Motography reviewer George W. Graves gave the film a very positive review, praising the pacing and performances of the film.

Wid's Films and Film Folk's review was glowing, calling it "one of the best presentations of life as it really is that has ever been offered." The reviewer praised the film for its performances and characterizations, and described the film as "truly great" despite its "elementary" story.

== Censorship ==
As was common until the late 1960s, Dollars and the Woman was required to be screened by various city and state censorship boards before it could be exhibited.

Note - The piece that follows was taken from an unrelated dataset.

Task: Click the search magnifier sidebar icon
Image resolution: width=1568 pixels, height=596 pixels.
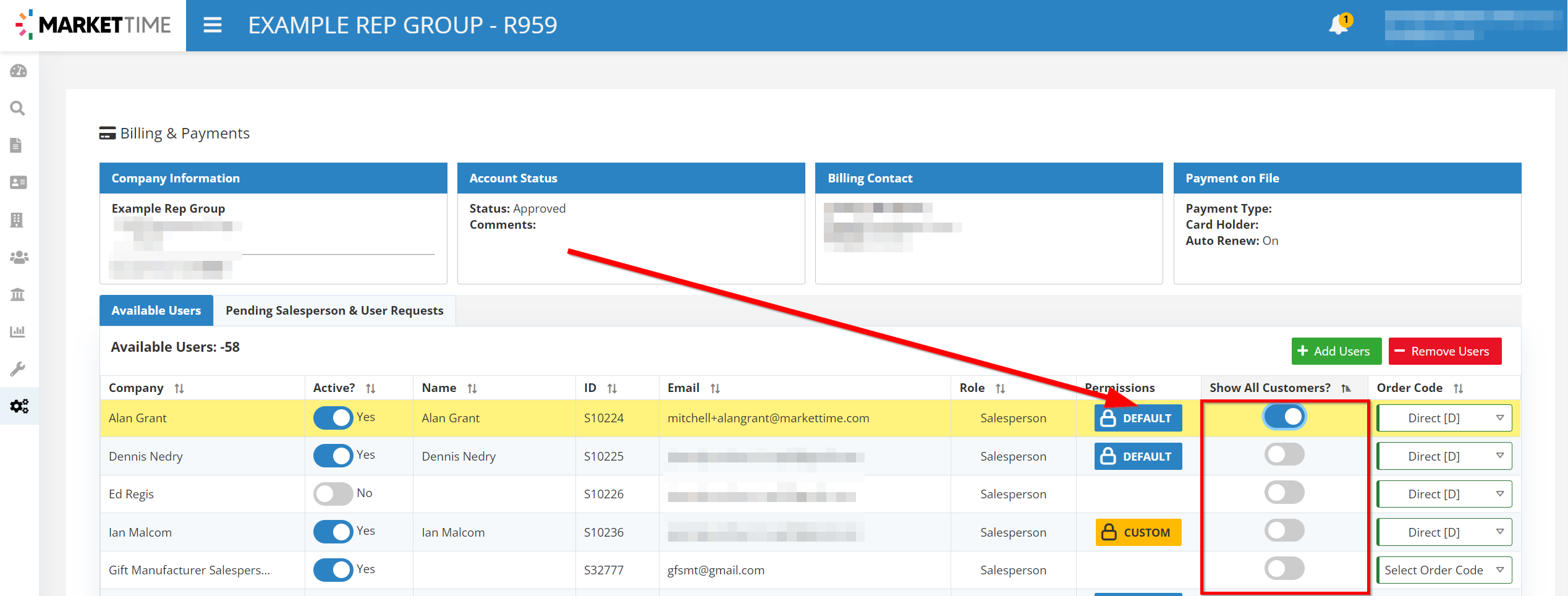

It was viewed by the Pennsylvania State Board of Censors and banned with no explanation, and they were subsequently taken to the Pennsylvania court of common pleas in Philadelphia by V-L-S-E. The judges found no issue with the content of the film and stated that the censor board "abused its discretion and acted arbitrarily and oppressively." The censors were willing to exhibit the film, if V-L-S-E made various eliminations to the film related to depiction of pregnancy, hospitals, and suggestion of an "immoral idea".

== Preservation ==
With no holdings located in archives, Dollars and the Woman is considered a lost film.